Сгорбив лопатки, горестно опустив голову, мельник вывел на листе своё имя.
– Вернись на место, – сказал Иероним.
Мельник снова сел напротив палача. Тогда молодой инквизитор, подойдя с бумагой в руках к жаровне,
– Инквизиции не нужно твоё презренное имущество. Инквизиции нужно твоё раскаяние. Иди, ты свободен.
Тайные замыслы
Инквизитор-посыльный увёл плачущего от страха мельника. Глава трибунала встал, потянулся, разминая спину. Подошёл к кафедре. Негромко спросил:
– Но зачем ты сжёг дарственную?
– Здесь есть место, где мы можем поговорить наедине? – вместо ответа спросил Иероним.
– Дальше, за этим подвалом есть большой зал. Там хранили когда-то бочки с вином.
Они прошли через маленькую дверь – и оказались в огромном высоком складе, в который проникал даже солнечный свет – сквозь узкие длинные окна под потолками. Вышагивая между двумя рядами подпирающих своды колонн, Иероним сказал:
– Сегодня все родственники мельника, и все знакомые узнают о том, что с ним произошло. Кроме досады по поводу своих неосторожных слов, он обязательно будет хвалить благородную инквизицию. Подробно расскажет, как горела его дарственная. Нам нужно сделать так, чтобы завтра городскую проповедь читал сам епископ.
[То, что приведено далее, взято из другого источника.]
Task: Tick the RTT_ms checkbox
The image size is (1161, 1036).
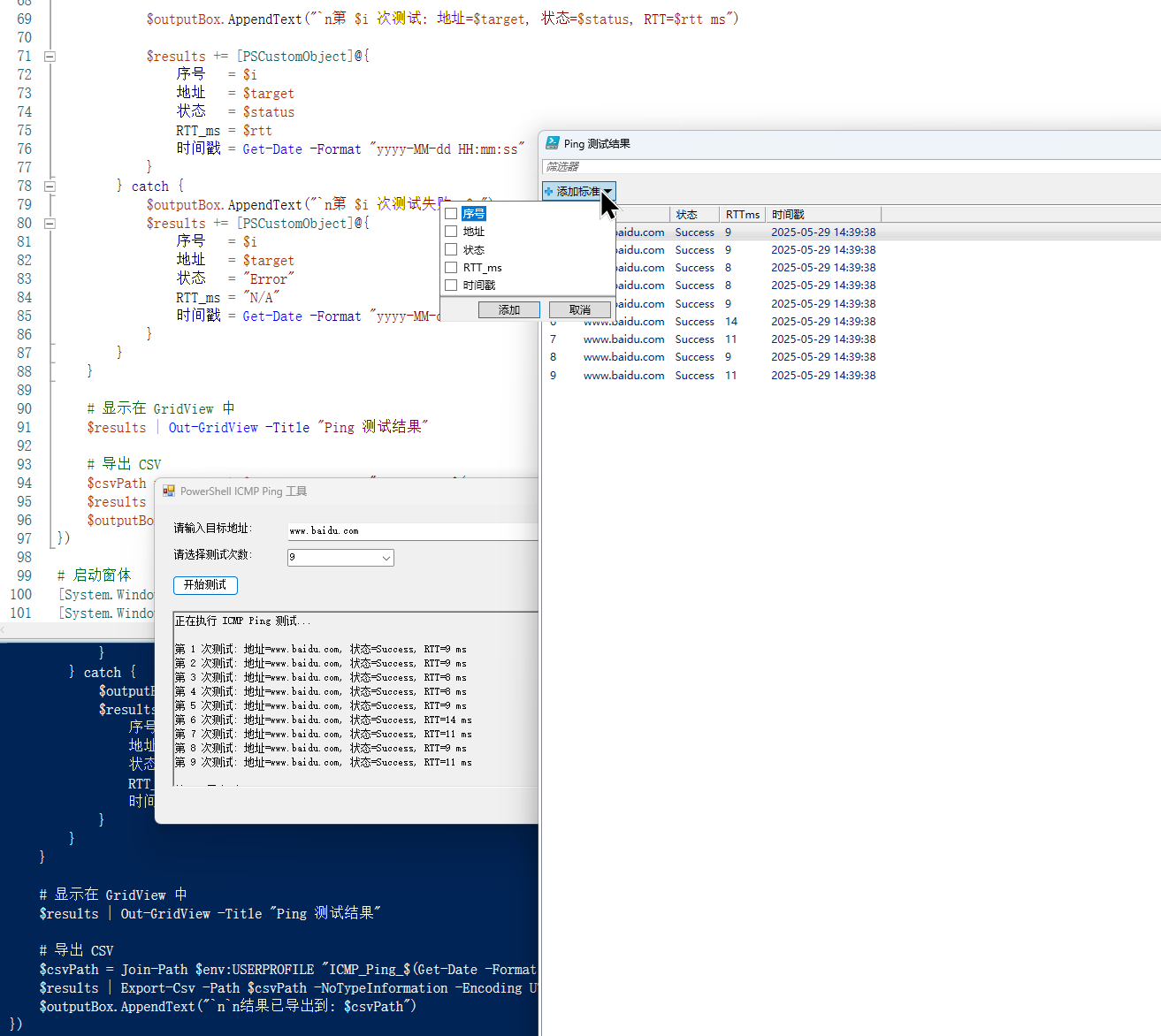Action: click(x=451, y=267)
И чтобы он напомнил всем, что раскаявшийся еретик может быть отпущен только в том случае, если назовёт соучастников ереси. Послезавтра мы начнём арестовывать его гостей, – всех, одного за другим. И все они станут мельника проклинать. Потом мы объявим еретичкой его жену, он станет её выгораживать, – и мы сожжём их вместе, как упорствующих. По закону мы на их имущество наложим секвестр, и, когда всё заберём, то семьи гостей станут думать: «поделом ему», и – «правильная инквизиция». А если бы мы забрали мельницу сегодня, то они думали бы «бедняга мельник», и – «подлая инквизиция».
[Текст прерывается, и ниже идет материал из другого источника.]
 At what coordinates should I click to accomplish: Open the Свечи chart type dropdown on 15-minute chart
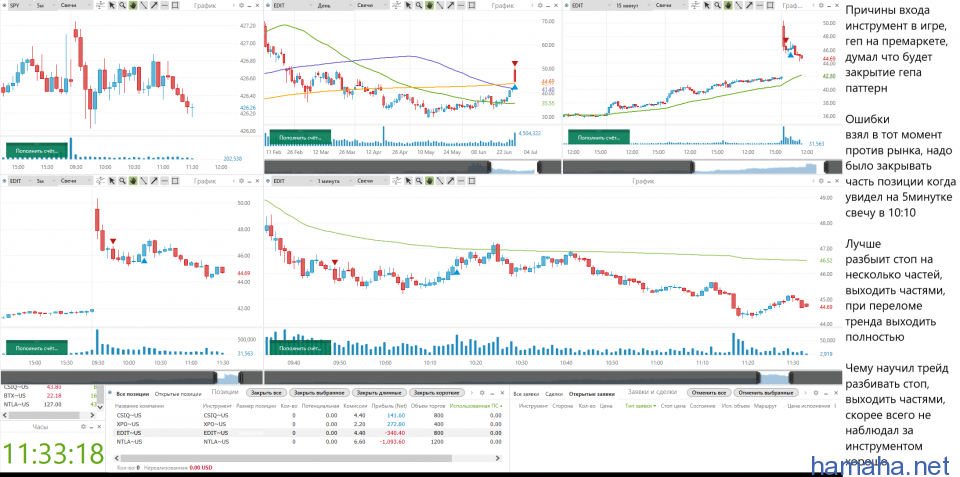tap(668, 6)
– Разумно, – сказал Сальвадоре и спросил: – но где ты, такой молодой, научился столь великолепно вести допросы? Скажу честно: даже я б так не смог.
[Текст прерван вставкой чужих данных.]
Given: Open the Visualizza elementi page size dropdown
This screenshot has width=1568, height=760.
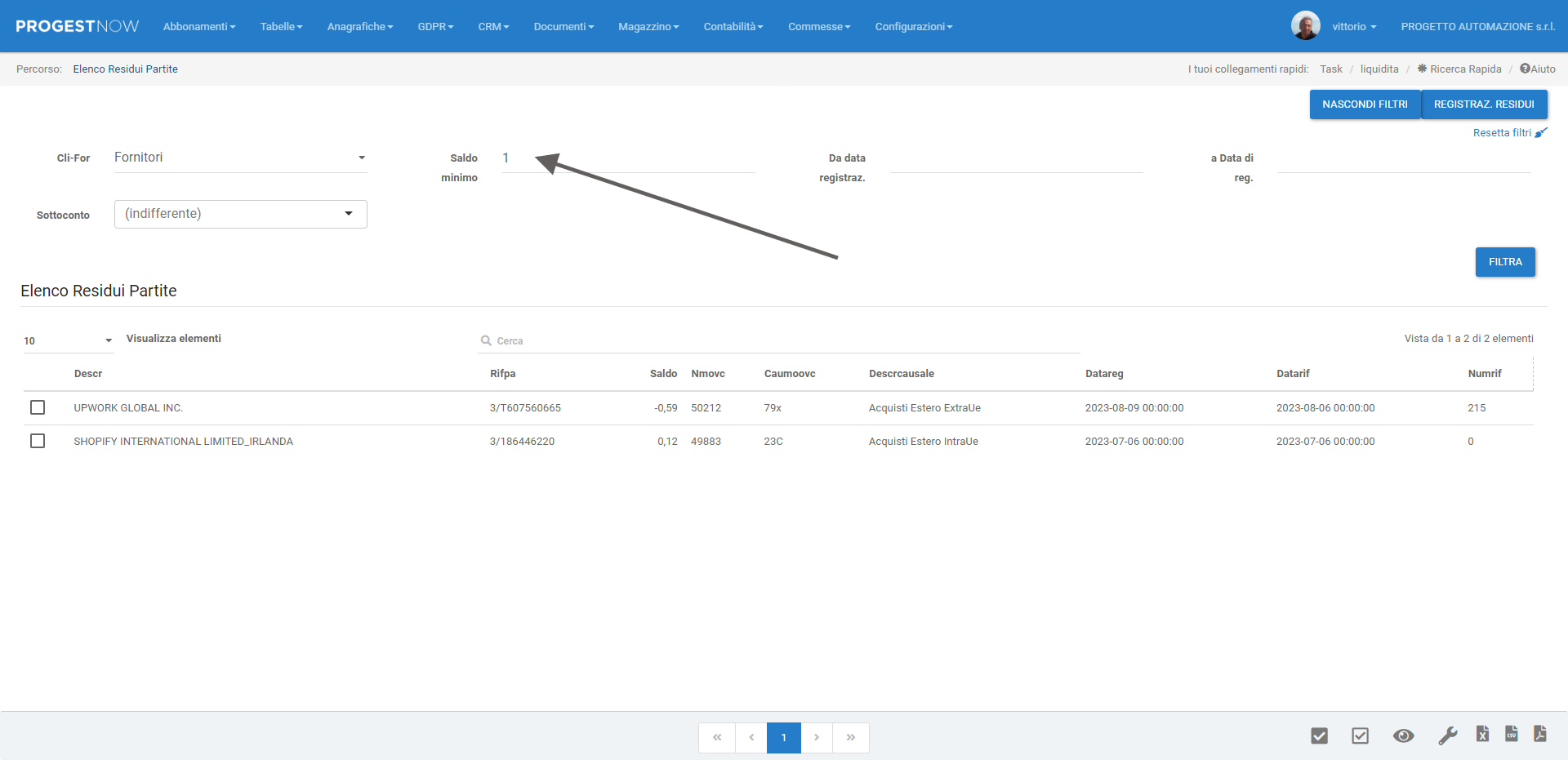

– Я прочитал, – ответил оставшийся равнодушным к похвале Люпус, – около двух тысяч протоколов допросов. В провинциальном трибунале инквизиторы и родственники спали по ночам. А я читал. Несколько лет. Сделал копии из десяти самых удачных протоколов. И на их основе построил собственный ход допроса. Сегодня был, падре, мой первый допрос.
– Теперь ты, надеюсь, выпьешь коньяк?
– Теперь выпью.
На этих словах они дошли до противоположной стены. Здесь обнаружилась ещё одна дверца.
– Что там? – спросил Люпус.
Они вошли. За дверцей оказалась бывшая винная конторка. Деревянный диван. Вмурованный в стену с распахнутой дверцей железный шкаф. Два стола. И – такая же, как в зале, гулкая высота. Окна под самым потолком. Всё покрыто толстенным слоем слежавшейся пыли.
– Не устроить ли здесь, падре, – сказал Иероним Вадару, – наш секретнейший кабинет? Мебель заменим. Вызовем кузнеца, пусть в дверцу шкафа вставит замок. И через несколько дней здесь будет огромное количество денег.